§ **Assigned task**
Starting at the line that contains "The image size is (1570, 454)." and ending at the line that contains "Given: Click the", the lines below are to be given again exactly, with nothing added.
** Opening Data in this exercise block **
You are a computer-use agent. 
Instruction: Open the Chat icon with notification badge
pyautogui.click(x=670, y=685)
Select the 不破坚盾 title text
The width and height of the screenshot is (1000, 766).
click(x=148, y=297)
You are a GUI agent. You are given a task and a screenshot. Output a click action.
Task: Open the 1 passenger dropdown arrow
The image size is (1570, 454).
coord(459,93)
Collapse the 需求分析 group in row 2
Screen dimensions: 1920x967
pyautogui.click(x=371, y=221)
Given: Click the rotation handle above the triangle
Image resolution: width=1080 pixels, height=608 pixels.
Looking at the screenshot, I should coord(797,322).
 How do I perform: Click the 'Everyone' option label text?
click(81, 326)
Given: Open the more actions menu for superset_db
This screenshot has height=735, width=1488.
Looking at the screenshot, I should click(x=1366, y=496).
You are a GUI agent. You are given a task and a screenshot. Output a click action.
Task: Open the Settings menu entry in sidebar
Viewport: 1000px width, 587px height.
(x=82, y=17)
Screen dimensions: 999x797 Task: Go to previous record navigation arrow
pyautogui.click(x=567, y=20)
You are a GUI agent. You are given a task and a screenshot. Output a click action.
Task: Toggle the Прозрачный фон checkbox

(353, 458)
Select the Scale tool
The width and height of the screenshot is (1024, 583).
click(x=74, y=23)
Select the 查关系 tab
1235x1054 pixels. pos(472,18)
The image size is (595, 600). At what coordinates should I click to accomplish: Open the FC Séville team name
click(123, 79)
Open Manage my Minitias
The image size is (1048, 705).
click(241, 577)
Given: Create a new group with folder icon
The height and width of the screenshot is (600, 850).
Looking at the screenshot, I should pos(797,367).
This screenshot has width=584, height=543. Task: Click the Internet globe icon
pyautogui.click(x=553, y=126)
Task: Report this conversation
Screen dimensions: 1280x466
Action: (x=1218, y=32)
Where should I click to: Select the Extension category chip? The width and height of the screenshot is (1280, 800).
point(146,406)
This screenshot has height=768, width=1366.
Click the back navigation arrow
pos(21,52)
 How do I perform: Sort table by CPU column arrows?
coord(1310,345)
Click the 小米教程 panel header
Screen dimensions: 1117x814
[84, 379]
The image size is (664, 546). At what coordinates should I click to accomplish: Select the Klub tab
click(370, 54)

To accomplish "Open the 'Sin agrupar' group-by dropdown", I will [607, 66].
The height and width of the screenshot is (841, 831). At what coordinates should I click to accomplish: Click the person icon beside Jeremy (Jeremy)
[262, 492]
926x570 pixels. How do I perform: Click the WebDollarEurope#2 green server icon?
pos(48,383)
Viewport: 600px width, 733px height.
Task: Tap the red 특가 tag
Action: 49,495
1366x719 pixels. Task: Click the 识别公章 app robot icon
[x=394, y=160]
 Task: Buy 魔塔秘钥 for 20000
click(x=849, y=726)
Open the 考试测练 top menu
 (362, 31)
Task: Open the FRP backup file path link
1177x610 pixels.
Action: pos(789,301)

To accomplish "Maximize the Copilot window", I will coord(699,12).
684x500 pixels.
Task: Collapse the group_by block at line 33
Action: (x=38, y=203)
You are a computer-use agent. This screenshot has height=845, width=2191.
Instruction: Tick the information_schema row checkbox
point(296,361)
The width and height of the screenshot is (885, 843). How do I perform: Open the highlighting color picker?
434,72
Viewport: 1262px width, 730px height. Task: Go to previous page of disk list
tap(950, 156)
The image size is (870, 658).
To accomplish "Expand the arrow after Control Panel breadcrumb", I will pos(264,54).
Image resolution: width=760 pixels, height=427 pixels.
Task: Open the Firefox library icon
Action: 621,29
** Closing Data in this exercise block **
§ **Answer to this exercise**
The image size is (1570, 454).
coord(459,93)
Collapse the 需求分析 group in row 2
Screen dimensions: 1920x967
pyautogui.click(x=371, y=221)
Given: Click the rotation handle above the triangle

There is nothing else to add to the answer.